An ignition timing control device 22 according to the present invention is attached to a distributor 21 of a gasoline engine having such a dual intake structure. The ignition timing control device 22 includes a sub-advance mechanism 23 for controlling the ignition timing in the medium and low load range of the engine so as to minimize the ignition delay period, and a sub-advance mechanism 23 for controlling the ignition timing in the high load range to the optimum ignition timing. a main advance mechanism 24 for
can be operated by the pressure downstream of the throttle valve 19 of the secondary carburetor system 11. To be more specific, the sub-advance mechanism 23 is
a diaphragm 27 in which a connecting rod 25 connected to a breaker plate (not shown) of the distributor 21 is disposed within a sub-diaphragm case 26;
A diaphragm chamber 28 formed on the back side of the diaphragm 27 is communicated with the inside of the second intake pipe 12 via a negative pressure introduction pipe 29. The main advance mechanism 24 also includes a diaphragm 3 in a main diaphragm case 31 that is connected to the back of the sub-diaphragm case 26.
2, and a flange 34 provided at the extending end of the connecting rod 25 on the connecting piece 33 fixed to the diaphragm 32.
are engaged so as to be freely movable in the axial direction. A sub-spring 35 is interposed between the connecting piece 33 and the diaphragm 27 to form a free movement of a predetermined distance S ₁ between the collar 34 and the inner part of the connecting piece 33. There is. Further, the diaphragm 3
A main spring 37 that urges the diaphragm 32 in the retard direction and a stopper piece 38 that faces the back surface of the diaphragm 32 at a predetermined distance S ₂ are provided in the diaphragm chamber 36 formed on the back side of the diaphragm 32. It is set up. This diaphragm chamber 36 is communicated with an advance port 41 of the primary carburetor system 8 via a negative pressure introduction pipe 39. Note that the spacing S ₁ between the connecting piece 33 and the flange 34 is
The value is set so that the ignition timing when _S1 becomes 0 is the ignition timing that minimizes the ignition delay period. The distance S ₂ between the main diaphragm 32 and the stopper piece 36 is determined by subtracting the ignition timing that minimizes the ignition delay period from the optimal ignition timing (MBT) when the distance S ₂ becomes 0. The ignition timing is set so that the ignition timing is as follows.

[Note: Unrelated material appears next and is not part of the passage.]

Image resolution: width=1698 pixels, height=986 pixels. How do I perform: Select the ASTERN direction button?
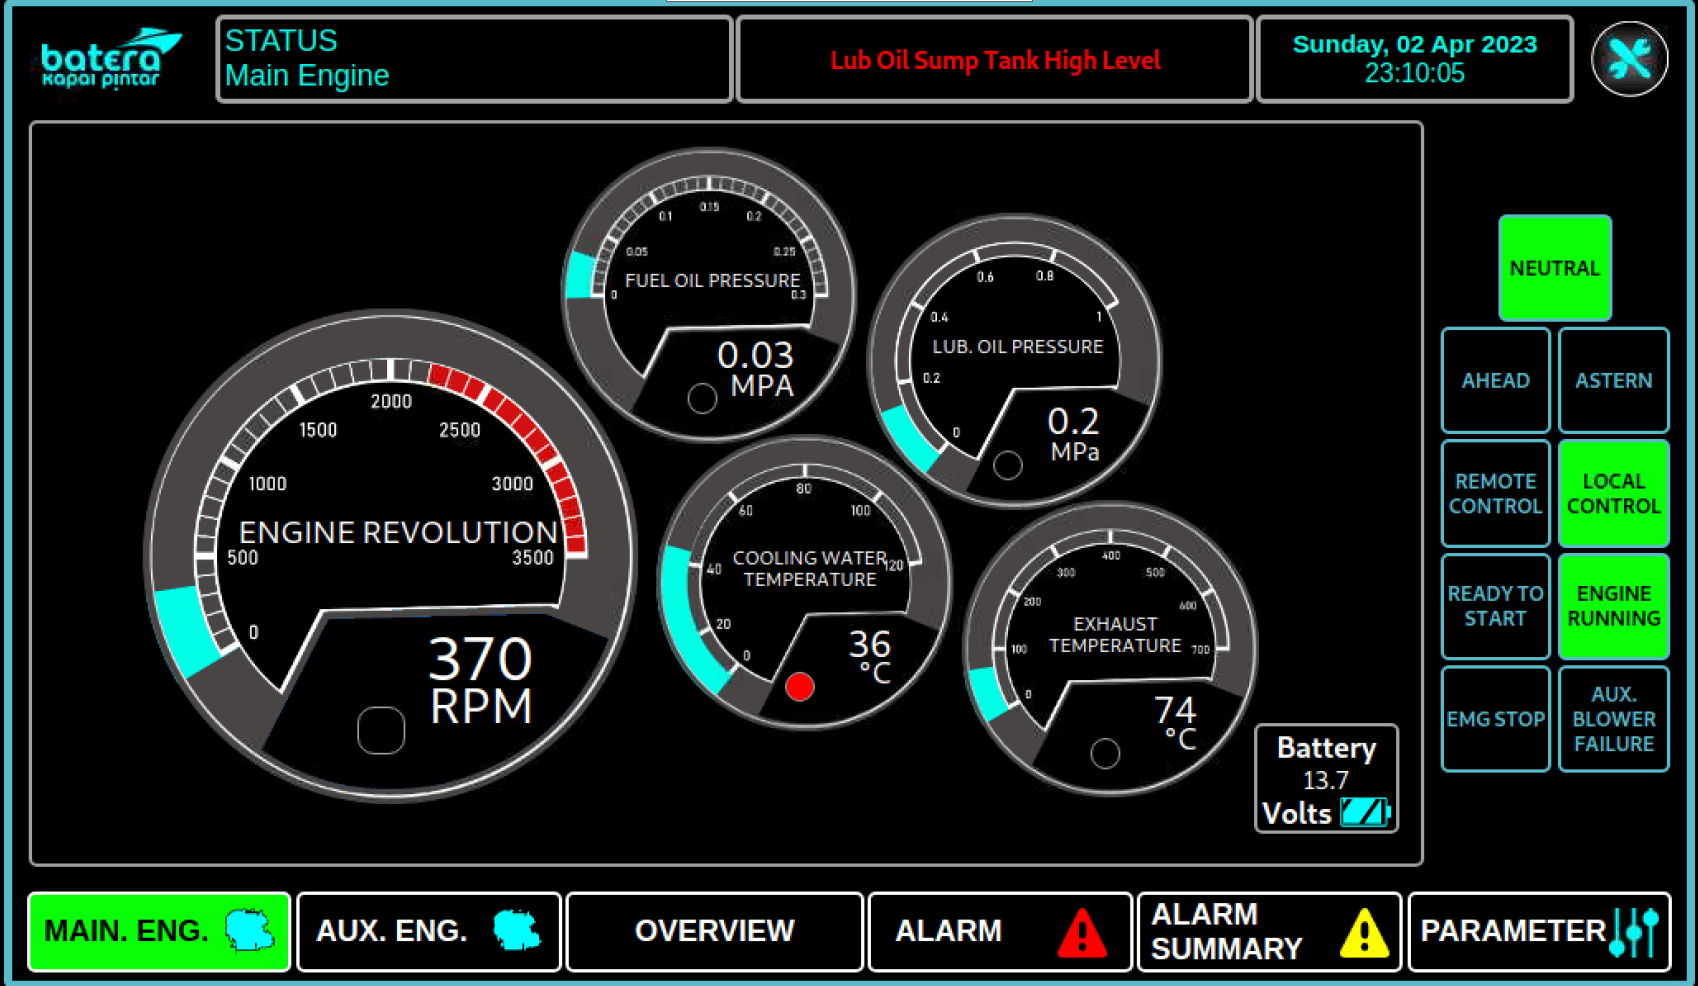click(1613, 380)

With such a configuration, only the throttle valve 15 of the primary system 8 of the carburetor 7 is open when the load is low, but as the load increases, the ventilary negative pressure of the primary system 8 decreases. moves toward vacuum, the actuating rod 18d of the diaphragm mechanism 18 gradually retreats, and the throttle valve 19 of the secondary system 11 also gradually opens (see the middle row of FIG. 2). in this case,
The low-load intake passage 13 is relatively narrow and its intake resistance increases as the amount of intake air increases, so the negative pressure downstream of the throttle valve 15 of the primary carburetor system 8 is , as shown by the solid line a in FIG. 2, shows a value quite close to atmospheric pressure, especially in the medium load range. Therefore, if the diaphragm 27 of the sub-advance mechanism 23 were to be operated using the negative pressure downstream of the throttle valve 15 of the primary system 8, the negative pressure would be as shown by the solid line b in FIG. The advancing angle rapidly decreases as the load increases, and the required characteristics deviate from the required characteristics shown by diagonal lines in FIG. 2. On the other hand, since the throttle valve 19 of the secondary carburetor system 11 is closed or only slightly open in the medium load range, the negative pressure downstream of the throttle valve 19 is indicated by the broken line c in FIG. As shown, it is maintained closer to vacuum than that on the primary system 8 side. Therefore, as in the present invention, the sub-advance mechanism 23 is connected to the throttle valve 19 of the secondary carburetor system 11.
If it is constructed so that it can be activated by downstream negative pressure, there will be no problem that the ignition timing will be delayed in the medium load range, and as shown by the broken line d in Fig. 2, negative pressure advance characteristics that meet the required characteristics can be obtained. becomes possible.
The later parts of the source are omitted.